_LESETEXT_
◆ ◆ ◆ ◆ ◆

Tag 20 Calzadilla de la Cueza – Sahagun
21. August 2013
Der Abschied am nächsten Morgen von dem komischen Hostel fiel mir außerordentlich leicht. Die Strecke war im Reiseführer wieder etwas untertrieben dargestellt – am Ende waren es 23 relativ leichte Kilometer auf sandigen, steinigen Wegen, die meistens schnurgerade waren.
Bei meiner ersten Einkehr traf ich auf eine Spanierin, die in Deutschland aufgewachsen ist und dank des unhöflichen Verhaltens des Gastwirtes kamen wir auf das Thema von gestern (unprofessionelle Gastronomie). Es war schön, dass meine Beobachtungen auch von einer Spanierin geteilt wurden.

◆ ◆ ◆ ◆ ◆

_AUFGABENSTELLUNG_
Prüfe bitte anhand des Lesetexts, ob diese Aussagen stimmen, und antworte jeweils mit Ja oder Nein samt den entscheidenden Worten als wörtlichem Zitat: (a) Die Strecke des Tages betrug am Ende 23 Kilometer. (b) Der Abschied vom Hostel fiel schwer. (c) Die Spanierin bei der ersten Einkehr ist in Deutschland aufgewachsen. Die Auflistung wird hier nicht gebraucht.

_VORLIEGENDES MATERIAL_
◆ ◆ ◆ ◆ ◆

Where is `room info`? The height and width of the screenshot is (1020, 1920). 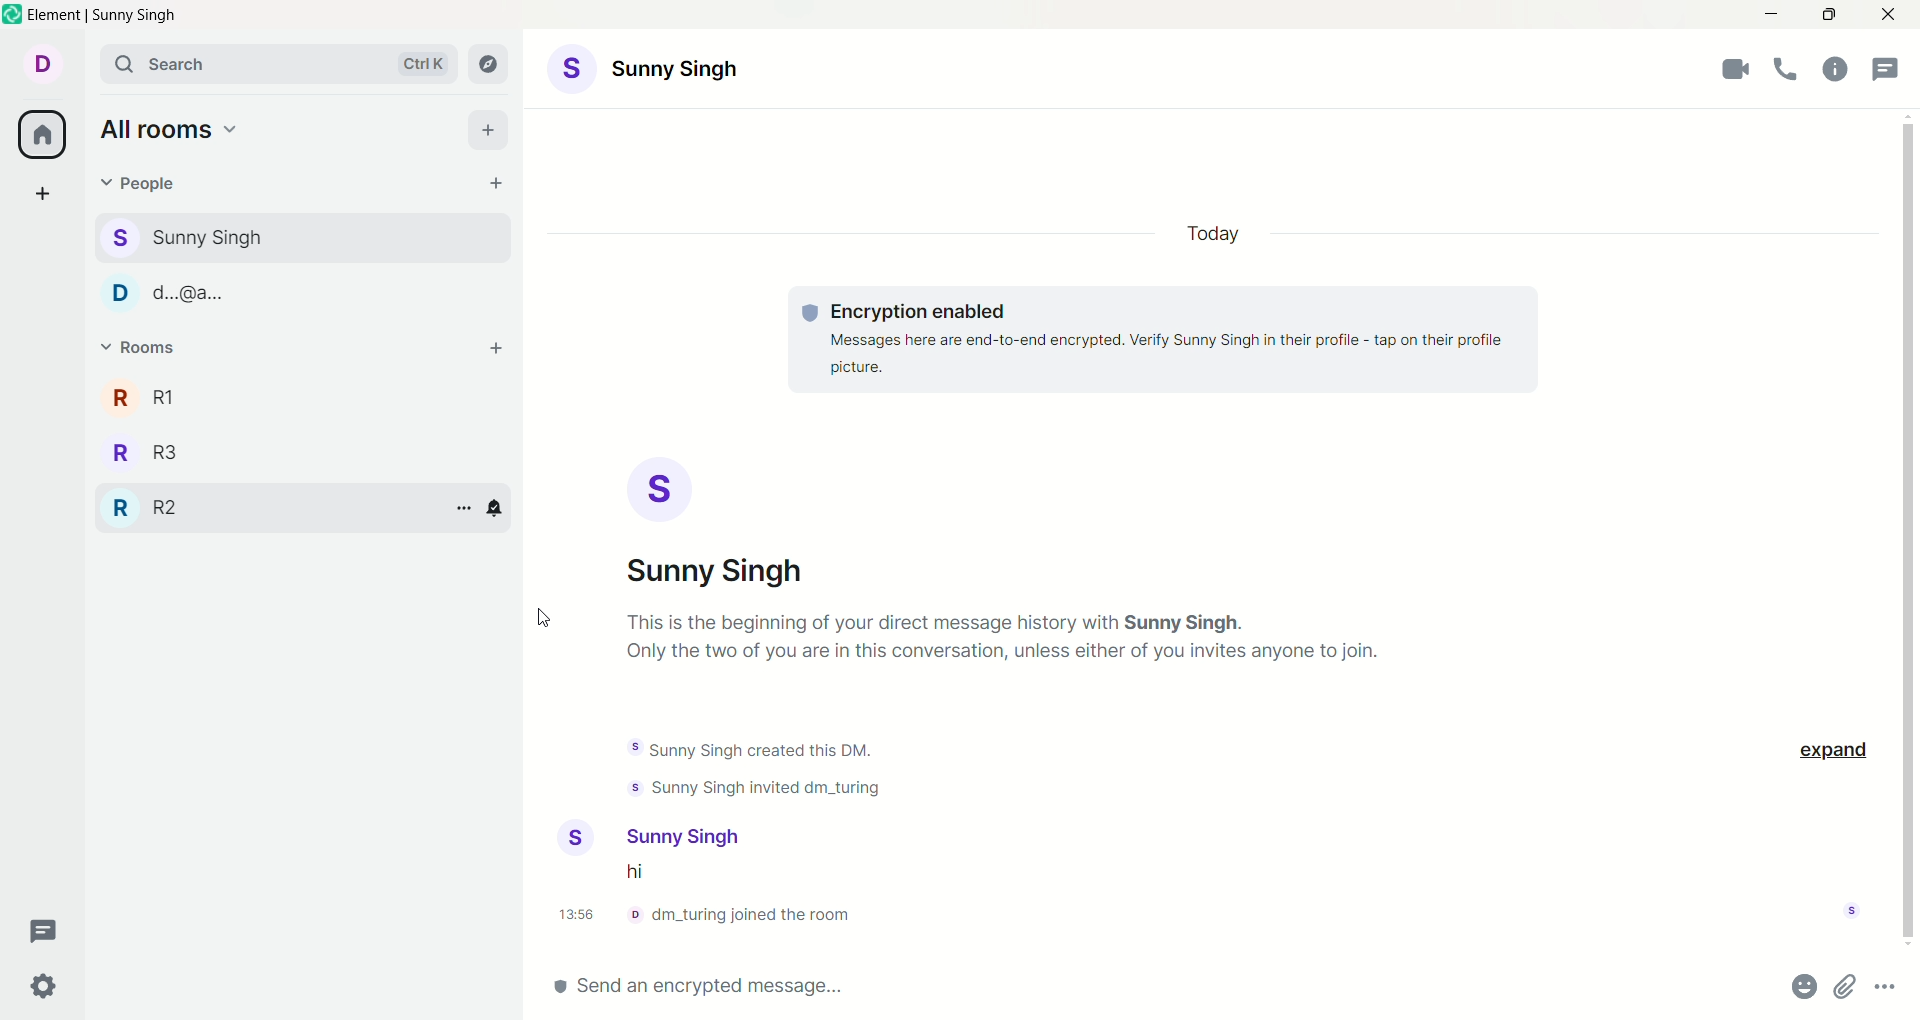
room info is located at coordinates (1835, 68).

◆ ◆ ◆ ◆ ◆

_FERTIGE LÖSUNG_
(a) Ja: „am Ende waren es 23 relativ leichte Kilometer“
(b) Nein: „Der Abschied am nächsten Morgen von dem komischen Hostel fiel mir außerordentlich leicht.“
(c) Ja: „eine Spanierin, die in Deutschland aufgewachsen ist“